- _Requirement_: Copy the lines below verbatim. Begin with the first and end with the line containing "The height and width of the screenshot is (341, 598).".

[Collected data entries]
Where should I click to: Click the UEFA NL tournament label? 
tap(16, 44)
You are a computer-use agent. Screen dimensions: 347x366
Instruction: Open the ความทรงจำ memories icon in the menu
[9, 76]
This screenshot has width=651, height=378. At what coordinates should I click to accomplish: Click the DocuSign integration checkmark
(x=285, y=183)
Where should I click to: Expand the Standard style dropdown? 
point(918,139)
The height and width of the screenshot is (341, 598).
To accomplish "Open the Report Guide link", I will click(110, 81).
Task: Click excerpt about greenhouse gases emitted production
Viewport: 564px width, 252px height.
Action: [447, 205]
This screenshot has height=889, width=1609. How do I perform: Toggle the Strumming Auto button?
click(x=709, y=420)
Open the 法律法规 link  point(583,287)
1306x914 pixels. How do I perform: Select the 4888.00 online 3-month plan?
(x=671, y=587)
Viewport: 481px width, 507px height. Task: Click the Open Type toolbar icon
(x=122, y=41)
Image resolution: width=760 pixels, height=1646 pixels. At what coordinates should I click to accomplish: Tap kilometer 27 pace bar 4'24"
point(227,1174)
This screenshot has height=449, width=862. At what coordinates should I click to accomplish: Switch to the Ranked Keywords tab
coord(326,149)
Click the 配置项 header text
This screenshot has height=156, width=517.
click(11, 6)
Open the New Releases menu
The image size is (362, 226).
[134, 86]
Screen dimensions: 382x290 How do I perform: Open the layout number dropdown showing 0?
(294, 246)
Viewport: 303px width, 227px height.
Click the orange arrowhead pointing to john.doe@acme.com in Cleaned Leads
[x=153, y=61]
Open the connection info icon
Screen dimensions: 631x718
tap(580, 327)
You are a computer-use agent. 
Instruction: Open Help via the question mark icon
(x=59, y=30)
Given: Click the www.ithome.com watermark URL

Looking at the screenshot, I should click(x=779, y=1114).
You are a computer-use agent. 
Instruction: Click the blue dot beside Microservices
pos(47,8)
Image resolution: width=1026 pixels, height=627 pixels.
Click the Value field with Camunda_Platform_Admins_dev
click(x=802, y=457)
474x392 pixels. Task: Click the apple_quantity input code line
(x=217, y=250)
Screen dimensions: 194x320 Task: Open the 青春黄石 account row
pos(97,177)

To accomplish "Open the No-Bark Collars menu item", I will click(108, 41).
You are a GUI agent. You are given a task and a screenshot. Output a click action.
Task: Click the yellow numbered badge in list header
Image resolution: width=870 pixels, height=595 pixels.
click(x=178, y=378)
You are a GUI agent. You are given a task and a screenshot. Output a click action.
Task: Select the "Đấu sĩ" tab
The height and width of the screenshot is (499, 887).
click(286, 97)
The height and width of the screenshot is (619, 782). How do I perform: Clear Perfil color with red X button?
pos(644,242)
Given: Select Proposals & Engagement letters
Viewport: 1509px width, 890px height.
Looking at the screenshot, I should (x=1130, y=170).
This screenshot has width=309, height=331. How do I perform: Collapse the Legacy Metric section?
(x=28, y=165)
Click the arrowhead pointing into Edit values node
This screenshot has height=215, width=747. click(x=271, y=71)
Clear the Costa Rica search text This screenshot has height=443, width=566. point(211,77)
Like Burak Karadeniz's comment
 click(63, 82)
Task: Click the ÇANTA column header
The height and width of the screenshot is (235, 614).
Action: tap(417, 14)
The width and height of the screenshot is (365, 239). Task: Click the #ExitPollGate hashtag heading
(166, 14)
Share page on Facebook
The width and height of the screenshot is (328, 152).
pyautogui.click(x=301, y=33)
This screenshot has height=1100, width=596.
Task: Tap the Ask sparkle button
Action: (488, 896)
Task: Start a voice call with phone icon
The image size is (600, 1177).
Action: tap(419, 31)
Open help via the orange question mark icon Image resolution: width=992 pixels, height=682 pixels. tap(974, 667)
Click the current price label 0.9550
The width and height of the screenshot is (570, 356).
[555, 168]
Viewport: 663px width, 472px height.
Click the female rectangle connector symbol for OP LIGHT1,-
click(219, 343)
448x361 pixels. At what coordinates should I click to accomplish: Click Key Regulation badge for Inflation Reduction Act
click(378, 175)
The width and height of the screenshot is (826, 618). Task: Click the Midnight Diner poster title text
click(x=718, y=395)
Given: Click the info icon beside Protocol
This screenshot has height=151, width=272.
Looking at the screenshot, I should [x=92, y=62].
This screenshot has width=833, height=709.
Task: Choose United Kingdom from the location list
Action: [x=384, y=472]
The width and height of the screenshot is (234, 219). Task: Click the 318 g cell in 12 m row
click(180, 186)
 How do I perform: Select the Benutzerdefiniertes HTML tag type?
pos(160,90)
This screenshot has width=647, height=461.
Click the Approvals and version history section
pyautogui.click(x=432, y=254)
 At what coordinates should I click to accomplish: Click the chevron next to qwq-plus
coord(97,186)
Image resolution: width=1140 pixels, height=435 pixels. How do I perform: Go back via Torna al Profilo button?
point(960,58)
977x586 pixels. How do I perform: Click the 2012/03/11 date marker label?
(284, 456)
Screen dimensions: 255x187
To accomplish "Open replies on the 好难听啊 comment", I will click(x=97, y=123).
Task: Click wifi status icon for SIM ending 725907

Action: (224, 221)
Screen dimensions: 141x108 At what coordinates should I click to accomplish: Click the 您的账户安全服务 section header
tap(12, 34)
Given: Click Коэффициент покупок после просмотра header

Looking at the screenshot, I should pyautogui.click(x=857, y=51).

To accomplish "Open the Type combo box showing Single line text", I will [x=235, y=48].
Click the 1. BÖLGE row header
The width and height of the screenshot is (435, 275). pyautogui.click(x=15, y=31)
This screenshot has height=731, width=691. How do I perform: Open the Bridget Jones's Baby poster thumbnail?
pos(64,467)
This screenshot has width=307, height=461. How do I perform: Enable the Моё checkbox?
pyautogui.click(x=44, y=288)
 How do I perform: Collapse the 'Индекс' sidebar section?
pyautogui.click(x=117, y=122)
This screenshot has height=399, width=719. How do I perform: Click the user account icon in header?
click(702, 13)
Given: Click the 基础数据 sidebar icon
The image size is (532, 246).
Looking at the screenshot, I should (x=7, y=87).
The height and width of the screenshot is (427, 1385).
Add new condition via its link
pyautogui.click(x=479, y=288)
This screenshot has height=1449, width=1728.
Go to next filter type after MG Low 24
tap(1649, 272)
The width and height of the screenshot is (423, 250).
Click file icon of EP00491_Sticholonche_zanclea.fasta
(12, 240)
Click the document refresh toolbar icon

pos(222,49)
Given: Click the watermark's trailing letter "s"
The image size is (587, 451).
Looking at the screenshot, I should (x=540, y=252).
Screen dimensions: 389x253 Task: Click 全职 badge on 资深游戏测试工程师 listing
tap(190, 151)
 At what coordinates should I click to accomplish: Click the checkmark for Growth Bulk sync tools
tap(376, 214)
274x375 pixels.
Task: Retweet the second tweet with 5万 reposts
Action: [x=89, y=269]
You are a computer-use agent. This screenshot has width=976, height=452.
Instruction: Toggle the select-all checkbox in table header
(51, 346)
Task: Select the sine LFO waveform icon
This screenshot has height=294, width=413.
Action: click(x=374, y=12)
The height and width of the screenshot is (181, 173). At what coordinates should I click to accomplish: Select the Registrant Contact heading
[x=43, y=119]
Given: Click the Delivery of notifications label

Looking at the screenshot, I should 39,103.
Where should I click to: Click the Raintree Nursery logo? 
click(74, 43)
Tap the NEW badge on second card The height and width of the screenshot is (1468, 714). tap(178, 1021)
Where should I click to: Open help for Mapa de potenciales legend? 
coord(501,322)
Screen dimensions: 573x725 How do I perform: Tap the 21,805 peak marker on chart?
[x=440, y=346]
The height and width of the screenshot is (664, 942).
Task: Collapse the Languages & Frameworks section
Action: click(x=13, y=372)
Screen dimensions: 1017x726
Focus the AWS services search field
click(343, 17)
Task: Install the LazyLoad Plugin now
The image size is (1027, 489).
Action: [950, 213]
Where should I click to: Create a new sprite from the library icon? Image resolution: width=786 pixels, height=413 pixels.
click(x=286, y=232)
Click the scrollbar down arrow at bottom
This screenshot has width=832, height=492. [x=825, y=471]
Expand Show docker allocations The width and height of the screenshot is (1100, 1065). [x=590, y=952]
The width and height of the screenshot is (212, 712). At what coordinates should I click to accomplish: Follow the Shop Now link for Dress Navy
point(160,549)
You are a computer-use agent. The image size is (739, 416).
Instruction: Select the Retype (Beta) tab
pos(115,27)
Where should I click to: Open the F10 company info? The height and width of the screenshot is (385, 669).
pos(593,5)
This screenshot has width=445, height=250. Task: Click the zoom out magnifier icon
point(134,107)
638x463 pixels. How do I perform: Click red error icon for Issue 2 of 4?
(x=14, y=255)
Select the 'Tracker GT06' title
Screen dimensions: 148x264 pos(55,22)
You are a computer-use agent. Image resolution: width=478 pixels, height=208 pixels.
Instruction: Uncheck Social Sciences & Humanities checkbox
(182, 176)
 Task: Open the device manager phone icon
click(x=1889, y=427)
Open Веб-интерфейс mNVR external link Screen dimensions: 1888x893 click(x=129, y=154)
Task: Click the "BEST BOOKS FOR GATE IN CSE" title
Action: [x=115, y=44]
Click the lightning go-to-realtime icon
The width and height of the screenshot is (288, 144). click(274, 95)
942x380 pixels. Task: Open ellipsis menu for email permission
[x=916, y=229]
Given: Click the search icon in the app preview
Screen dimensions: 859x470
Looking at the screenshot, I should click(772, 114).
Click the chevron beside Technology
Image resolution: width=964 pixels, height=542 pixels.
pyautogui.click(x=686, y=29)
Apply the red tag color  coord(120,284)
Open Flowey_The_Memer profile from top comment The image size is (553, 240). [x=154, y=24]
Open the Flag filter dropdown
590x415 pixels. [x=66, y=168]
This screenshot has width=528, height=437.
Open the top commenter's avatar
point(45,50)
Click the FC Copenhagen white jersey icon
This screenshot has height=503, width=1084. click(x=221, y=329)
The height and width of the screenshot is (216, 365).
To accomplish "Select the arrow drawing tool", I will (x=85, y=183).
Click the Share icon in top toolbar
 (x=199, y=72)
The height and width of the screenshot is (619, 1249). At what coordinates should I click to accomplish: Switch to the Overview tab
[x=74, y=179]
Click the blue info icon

- _Problem solution_:
Where should I click to: Click the UEFA NL tournament label? 
tap(16, 44)
You are a computer-use agent. Screen dimensions: 347x366
Instruction: Open the ความทรงจำ memories icon in the menu
[9, 76]
This screenshot has width=651, height=378. At what coordinates should I click to accomplish: Click the DocuSign integration checkmark
(x=285, y=183)
Where should I click to: Expand the Standard style dropdown? 
point(918,139)
The height and width of the screenshot is (341, 598).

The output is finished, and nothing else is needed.